I’ve read my fair share of YA books about the fallout from school shootings, but I think this is one of the best. Don’t shy away from it just because the crime frightens you. This book is about recovery, and it is pretty awesome. Fans of Sarah Dessen and her ilk will thoroughly enjoy this book about learning to live and love again after a shattering tragedy.
“Forgiving you will allow me to forgive myself.”
Morgan didn’t mean to do anything wrong that day. Actually, she meant to do something right. But her kind act inadvertently played a role in a deadly tragedy. In order to move on, Morgan must learn to forgive—first someone who did something that might be unforgivable, and then herself.
But Morgan can’t move on. She can’t even move beyond the front door of the apartment she shares with her mother and little brother. Morgan feels like she’s underwater, unable to surface. Unable to see her friends. Unable to go to school.
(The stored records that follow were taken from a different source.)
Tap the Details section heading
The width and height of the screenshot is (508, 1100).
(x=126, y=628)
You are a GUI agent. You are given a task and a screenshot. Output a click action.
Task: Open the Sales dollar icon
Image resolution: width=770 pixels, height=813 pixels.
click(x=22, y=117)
When it seems Morgan can’t hold her breath any longer, a new boy moves in next door. Evan reminds her of the salty ocean air and the rush she used to get from swimming. He might be just what she needs to help her reconnect with the world outside.
I liked the fact that Morgan was overwhelmed by her tragic experience because that rings very true to me. At the same time, this book is about proving that the reaction she has isn’t indicative of a character flaw or inherent weakness. Morgan feels like a real teen with a real life before her brush with death, and that is what will make her feel believable and engaging to readers – this is a reaction that any of us could have. Her journey back, too, feels attainable. It is laced with love – a sweet romance does serve as some inspiration for her recovery, but it isn’t a romance that is glossed over. There is uncertainty, there is miscommunication, but there is also hope. The school shooting is a major factor in the plot, but family dynamics add a complexity to the story that I think readers will appreciate. This is a fast read, but the pace doesn’t feel rushed. It takes the time necessary to lay out relationships and emotions without creating long lulls. I think most readers will be surprised at how quickly they become absorbed and how easily they lose track of time while reading this book. I believe my high school readers will enjoy this book, and it’s going on my classroom library wish list! Language and situations are appropriate for high school readers, but adult readers of YA will also find it compelling.
I received an ARC from the publisher via NetGalley in exchange for an honest review.